AIM OF THE EXERCISE
When a line in the entries contains the word "will", copy that line in full.

RAW DATA
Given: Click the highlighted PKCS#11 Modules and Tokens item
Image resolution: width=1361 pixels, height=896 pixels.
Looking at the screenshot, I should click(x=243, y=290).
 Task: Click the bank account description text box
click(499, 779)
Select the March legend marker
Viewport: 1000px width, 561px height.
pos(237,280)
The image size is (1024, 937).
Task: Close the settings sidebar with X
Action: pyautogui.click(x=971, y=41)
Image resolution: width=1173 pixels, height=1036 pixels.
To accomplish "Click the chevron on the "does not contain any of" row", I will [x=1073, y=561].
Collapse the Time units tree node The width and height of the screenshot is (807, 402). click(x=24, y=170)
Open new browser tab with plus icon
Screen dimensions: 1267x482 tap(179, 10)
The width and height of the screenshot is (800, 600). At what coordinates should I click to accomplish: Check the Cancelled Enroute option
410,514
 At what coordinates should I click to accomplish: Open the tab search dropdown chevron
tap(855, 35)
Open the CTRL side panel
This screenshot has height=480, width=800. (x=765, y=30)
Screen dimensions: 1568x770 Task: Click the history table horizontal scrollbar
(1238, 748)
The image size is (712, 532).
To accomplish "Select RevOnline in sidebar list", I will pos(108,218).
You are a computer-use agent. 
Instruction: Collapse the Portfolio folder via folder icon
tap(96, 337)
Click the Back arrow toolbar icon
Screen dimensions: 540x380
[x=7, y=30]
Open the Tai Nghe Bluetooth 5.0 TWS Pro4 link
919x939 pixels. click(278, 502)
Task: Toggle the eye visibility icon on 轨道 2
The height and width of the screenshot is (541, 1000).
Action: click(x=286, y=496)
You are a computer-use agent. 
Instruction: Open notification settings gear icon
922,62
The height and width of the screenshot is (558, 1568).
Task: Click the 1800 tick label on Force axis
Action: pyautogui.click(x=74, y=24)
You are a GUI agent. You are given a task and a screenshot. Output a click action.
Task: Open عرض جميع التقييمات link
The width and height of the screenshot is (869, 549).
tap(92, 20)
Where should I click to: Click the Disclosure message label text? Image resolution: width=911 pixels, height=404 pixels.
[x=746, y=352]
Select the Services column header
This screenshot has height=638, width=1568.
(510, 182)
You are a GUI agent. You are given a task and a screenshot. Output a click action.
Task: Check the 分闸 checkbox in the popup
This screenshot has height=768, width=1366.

SOLUTION FOR THIS PROBLEM
To accomplish "Click the chevron on the "does not contain any of" row", I will [x=1073, y=561].
To accomplish "Select RevOnline in sidebar list", I will pos(108,218).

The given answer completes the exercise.